Our platform offers cloud-scale artificial intelligence supportfor every design decision at each stage of drug discovery
Unlocking Emerging and Challenging Biology
Numerate’s learning algorithms can work with less data, noisier data, and more biased data than any alternative approach. The result is that, for example, an academic program that has uncovered exciting new biology with a few, non-drug-like “hits” and a phenotypic assay is sufficient for us to bootstrap into lead optimization / candidate identification within a matter of months, not years.
We follow the signals that scientists and clinicians want to follow, even if they are from high-content, low-throughput phenotypical assays that are poorly adaptable to high-throughput screening, structure-based design or traditional computational methods. This very quickly jumps programs ahead – to the lead design and optimization stage, where we then leverage the ability of our platform to look at extremely large universes of chemistry.
This same approach can be leveraged where there are larger amounts of data in more established drug programs. Here, in addition to greatly increasing the efficiency of lead design and candidate identification, our multi-parameter optimization allows us to greatly reduce the inefficiency and number of the design-test cycles in the lab.
Beyond Activity Prediction (ADME/Tox)
Because our AI algorithms have been designed to handle very noisy and biased data, we are able to apply our model building capabilities to all publicly and privately available data. Using our model building platform we have developed a suite of over 6,000 mechanism-of-action based models for more than 2,500 protein targets.
Using a custom designed AI approach, we have also been able to develop predictive ADME models. Our approach can capture the non-linearities inherent in ADME due to the interplay of physical and biological assay structure, biochemical interactions, and physicochemical properties. We can model many of the most important ADME properties, including intestinal absorption, active efflux pumping and metabolic stability. Our ADME models out-perform the best methods in the literature, increasing accuracy as the drug program moves forward.
We have invested more than $40 million in building, validating and applying our platform. This includes both traditional venture investment and support from the U.S. Department of Defense, where we have been extending and applying our platform to anti-chemical and bio-warfare countermeasure research.

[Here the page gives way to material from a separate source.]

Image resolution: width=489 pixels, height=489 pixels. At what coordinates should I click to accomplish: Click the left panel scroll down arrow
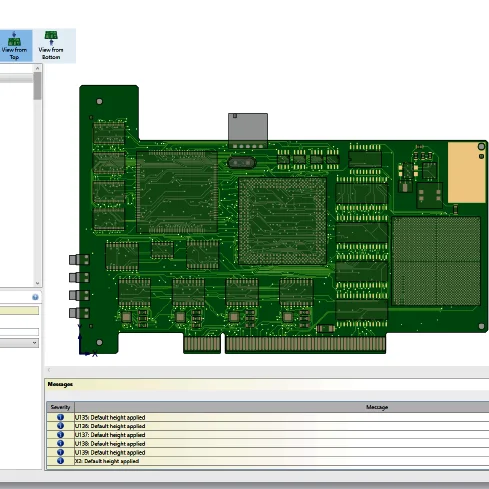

Our platform has been applied successfully in the context of multiple pharma, biotech and academic collaborations. Our approach has been tested and refined over 10 years in more than 25 projects across multiple therapeutic areas, target families, types of modulation, and stages of program. In every case, these programs were extremely challenging, where the traditional process either was not applicable or had run into dead ends, from a chemical design perspective.